PROBLEM REQUIREMENTS:
Whenever a line of the data below holds the string "column", copy that line.

*** DATA TO USE Section Begins ***

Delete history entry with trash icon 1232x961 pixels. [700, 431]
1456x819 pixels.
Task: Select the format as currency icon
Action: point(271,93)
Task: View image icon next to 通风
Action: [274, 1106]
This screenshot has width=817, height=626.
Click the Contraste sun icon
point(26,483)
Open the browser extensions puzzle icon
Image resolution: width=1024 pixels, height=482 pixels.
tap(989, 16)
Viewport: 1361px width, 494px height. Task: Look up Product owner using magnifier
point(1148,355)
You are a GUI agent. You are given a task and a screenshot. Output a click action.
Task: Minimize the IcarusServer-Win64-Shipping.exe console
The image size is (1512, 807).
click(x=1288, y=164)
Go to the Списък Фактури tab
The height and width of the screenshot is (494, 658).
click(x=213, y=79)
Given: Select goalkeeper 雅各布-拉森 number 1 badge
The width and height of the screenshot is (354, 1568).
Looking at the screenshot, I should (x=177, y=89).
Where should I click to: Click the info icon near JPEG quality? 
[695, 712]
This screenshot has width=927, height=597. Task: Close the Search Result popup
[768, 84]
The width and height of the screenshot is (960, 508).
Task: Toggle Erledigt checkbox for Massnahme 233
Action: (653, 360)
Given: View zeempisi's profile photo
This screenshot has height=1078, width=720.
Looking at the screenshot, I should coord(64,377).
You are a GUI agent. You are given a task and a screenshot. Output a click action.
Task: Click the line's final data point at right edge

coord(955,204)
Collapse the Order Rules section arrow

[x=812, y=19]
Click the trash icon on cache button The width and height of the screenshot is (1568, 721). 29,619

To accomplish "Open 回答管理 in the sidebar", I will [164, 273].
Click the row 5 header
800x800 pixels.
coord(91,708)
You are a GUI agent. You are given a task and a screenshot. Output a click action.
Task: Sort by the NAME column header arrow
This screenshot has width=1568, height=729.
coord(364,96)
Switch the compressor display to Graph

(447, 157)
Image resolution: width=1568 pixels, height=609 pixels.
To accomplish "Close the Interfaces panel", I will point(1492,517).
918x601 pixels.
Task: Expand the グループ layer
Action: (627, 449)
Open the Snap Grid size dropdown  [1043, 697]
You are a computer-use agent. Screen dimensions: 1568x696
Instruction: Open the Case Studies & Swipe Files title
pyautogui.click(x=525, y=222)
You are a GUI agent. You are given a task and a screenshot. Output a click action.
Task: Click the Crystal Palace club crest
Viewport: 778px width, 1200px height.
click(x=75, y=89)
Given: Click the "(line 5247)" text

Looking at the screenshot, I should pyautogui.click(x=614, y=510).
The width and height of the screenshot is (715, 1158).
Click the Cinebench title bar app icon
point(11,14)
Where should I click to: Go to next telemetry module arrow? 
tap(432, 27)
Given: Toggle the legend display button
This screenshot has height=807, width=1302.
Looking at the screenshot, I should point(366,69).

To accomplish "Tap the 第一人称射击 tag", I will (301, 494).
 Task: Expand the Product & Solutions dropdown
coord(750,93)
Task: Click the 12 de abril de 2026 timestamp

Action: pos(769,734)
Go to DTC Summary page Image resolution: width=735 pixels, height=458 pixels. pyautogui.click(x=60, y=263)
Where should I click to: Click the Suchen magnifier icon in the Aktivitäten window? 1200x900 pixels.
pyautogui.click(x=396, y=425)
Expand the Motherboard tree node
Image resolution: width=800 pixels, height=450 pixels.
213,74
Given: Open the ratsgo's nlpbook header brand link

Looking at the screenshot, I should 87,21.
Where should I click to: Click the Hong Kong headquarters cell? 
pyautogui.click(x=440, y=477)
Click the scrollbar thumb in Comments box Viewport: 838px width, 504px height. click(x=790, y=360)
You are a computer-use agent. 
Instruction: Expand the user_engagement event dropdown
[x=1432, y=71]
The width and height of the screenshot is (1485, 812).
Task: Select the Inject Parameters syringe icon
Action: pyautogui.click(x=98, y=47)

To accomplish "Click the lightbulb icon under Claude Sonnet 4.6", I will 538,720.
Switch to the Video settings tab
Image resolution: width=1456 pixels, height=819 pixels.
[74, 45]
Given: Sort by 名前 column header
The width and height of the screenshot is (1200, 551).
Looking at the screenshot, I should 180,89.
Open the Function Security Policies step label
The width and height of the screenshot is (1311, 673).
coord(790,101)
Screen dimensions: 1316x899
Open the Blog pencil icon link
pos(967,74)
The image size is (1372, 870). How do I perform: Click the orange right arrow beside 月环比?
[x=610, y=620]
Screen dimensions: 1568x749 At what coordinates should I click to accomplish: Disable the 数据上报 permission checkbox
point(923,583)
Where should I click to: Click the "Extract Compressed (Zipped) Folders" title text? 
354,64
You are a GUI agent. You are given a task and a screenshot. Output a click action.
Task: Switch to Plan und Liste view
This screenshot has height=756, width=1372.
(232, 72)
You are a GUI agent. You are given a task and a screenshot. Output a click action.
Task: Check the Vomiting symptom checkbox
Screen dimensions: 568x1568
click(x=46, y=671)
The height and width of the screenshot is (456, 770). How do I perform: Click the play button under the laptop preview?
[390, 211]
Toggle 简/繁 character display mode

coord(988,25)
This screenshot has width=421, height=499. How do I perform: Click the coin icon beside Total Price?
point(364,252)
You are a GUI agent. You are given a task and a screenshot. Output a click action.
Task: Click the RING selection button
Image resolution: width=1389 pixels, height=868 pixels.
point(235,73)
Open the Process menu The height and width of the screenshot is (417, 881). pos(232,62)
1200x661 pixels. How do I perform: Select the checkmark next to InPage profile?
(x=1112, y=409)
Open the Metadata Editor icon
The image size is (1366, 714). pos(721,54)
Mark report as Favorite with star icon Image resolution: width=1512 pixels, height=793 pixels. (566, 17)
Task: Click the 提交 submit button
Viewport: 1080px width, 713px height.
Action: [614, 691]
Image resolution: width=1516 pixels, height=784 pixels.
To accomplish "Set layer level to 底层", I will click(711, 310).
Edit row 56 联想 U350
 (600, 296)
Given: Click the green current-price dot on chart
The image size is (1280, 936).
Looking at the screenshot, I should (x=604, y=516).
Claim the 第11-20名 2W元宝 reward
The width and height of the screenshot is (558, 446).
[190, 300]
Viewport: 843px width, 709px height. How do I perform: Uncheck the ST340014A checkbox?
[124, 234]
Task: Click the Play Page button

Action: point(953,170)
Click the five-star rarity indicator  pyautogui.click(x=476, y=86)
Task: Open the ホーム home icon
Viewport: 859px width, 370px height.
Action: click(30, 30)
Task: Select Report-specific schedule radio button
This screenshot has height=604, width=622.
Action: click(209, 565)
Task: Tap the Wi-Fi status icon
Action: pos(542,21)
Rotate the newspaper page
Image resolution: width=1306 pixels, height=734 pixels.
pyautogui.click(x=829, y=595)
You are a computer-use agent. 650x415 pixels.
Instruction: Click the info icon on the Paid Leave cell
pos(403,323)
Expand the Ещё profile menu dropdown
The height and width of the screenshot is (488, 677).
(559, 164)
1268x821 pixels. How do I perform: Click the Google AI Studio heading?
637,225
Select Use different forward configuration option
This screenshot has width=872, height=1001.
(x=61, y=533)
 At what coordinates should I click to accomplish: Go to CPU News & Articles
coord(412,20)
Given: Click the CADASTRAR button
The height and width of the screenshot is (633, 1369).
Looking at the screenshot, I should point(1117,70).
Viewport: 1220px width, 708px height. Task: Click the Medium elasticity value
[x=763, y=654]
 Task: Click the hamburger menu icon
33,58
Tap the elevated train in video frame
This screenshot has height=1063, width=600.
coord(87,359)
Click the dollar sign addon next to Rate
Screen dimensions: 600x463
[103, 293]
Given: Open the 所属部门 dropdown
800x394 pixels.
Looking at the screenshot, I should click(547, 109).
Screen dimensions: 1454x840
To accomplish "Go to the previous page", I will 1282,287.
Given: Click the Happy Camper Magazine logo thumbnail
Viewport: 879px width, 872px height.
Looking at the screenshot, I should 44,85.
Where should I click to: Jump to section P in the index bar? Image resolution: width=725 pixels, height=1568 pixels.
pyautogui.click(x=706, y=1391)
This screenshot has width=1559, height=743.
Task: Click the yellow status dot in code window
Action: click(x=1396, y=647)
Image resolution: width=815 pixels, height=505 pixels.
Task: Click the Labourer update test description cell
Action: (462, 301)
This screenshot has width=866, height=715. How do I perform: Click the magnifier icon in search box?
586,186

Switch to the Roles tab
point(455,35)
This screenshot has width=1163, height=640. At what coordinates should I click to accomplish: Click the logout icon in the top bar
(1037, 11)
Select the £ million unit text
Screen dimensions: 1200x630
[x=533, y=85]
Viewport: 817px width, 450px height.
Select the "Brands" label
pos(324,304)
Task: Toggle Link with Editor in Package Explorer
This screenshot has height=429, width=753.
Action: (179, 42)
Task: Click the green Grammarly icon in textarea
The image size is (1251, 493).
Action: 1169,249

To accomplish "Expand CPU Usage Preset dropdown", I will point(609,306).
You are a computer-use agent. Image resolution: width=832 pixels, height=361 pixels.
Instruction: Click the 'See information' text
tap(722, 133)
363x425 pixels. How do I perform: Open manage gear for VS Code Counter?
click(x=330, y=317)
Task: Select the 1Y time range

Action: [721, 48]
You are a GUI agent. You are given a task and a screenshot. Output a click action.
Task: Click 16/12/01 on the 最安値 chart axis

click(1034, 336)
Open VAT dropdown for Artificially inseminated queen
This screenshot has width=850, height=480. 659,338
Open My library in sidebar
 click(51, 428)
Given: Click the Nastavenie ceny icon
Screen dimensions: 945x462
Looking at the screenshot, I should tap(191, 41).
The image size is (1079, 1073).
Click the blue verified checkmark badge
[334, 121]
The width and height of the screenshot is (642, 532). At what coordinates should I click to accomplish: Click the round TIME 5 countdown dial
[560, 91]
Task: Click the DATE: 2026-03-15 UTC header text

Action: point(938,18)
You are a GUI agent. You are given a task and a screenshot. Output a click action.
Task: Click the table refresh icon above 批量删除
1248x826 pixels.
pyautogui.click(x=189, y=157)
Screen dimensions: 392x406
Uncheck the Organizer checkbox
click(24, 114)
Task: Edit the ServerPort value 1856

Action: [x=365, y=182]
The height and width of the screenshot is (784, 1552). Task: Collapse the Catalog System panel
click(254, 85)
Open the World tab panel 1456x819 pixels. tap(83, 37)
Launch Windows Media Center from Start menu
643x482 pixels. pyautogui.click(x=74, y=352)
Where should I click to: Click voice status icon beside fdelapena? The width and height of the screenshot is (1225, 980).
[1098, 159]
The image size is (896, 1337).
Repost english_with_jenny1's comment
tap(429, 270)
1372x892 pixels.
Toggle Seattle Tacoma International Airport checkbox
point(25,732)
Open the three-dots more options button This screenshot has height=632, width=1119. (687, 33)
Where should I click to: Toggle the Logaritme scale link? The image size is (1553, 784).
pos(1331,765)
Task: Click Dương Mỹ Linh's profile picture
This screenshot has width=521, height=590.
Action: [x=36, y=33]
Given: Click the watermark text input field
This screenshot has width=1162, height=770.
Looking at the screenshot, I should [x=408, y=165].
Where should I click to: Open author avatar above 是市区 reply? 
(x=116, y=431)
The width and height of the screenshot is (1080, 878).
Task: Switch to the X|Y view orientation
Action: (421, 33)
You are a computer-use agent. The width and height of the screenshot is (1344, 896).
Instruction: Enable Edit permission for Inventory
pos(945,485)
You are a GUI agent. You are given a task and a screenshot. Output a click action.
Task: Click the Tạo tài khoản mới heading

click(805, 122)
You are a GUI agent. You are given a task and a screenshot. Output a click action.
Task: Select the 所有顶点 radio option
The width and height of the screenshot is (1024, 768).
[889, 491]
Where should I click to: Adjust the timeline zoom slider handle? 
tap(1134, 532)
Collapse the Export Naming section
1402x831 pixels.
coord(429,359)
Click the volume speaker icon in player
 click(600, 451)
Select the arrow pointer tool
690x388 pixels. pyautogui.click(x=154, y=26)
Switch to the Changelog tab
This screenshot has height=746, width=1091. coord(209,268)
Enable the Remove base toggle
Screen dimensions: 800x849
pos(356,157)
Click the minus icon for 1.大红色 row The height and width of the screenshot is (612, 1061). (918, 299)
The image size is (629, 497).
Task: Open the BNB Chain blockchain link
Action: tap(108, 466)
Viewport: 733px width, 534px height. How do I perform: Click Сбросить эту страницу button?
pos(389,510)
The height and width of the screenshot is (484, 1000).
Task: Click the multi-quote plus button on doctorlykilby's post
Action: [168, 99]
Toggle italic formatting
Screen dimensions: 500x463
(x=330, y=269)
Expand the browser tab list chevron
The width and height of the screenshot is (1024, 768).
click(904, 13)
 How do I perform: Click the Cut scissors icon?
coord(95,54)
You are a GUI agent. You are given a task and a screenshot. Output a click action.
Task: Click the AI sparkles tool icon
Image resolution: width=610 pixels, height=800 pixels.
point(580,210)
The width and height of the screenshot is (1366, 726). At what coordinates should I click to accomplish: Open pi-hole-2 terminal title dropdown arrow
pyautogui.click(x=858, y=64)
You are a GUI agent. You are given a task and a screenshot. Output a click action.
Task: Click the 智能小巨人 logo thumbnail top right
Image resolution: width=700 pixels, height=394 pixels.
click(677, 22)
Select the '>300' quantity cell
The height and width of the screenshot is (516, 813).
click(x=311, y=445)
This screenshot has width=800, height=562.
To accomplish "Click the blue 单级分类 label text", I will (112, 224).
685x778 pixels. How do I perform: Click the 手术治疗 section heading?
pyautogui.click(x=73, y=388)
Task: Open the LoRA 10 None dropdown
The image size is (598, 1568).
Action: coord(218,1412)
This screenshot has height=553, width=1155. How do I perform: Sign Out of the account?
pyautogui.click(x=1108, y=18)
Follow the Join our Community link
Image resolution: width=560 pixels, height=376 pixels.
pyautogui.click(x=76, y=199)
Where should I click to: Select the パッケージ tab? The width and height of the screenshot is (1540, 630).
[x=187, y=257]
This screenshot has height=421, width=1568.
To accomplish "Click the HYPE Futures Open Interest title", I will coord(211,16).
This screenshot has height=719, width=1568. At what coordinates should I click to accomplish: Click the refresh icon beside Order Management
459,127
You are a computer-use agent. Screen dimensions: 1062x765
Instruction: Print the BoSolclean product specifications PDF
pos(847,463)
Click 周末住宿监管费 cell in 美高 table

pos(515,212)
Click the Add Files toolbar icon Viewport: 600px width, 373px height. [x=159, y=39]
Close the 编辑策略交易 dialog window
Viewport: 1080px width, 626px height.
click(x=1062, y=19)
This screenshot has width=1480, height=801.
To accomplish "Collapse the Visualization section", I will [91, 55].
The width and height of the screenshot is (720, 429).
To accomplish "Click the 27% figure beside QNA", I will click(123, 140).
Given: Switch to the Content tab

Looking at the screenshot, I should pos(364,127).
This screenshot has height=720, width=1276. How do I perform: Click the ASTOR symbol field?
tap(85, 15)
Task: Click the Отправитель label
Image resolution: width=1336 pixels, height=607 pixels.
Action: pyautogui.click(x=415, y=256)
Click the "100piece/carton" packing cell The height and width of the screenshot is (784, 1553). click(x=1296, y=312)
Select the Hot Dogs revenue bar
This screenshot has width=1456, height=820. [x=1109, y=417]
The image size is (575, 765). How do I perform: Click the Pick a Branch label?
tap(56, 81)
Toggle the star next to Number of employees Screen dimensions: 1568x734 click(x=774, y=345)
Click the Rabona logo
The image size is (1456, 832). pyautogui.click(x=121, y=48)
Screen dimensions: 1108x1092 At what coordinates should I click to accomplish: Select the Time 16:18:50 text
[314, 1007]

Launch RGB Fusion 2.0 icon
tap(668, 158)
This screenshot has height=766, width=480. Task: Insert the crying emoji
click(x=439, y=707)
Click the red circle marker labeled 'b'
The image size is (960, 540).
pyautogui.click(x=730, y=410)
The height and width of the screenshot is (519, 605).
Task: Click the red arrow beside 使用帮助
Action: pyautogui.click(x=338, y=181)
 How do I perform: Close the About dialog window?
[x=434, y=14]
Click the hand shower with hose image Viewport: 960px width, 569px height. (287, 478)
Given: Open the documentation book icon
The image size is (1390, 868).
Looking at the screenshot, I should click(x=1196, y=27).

*** DATA TO USE Section Ends ***

ANSWER TO THIS PROBLEM:
Task: Sort by the NAME column header arrow
Given: Sort by 名前 column header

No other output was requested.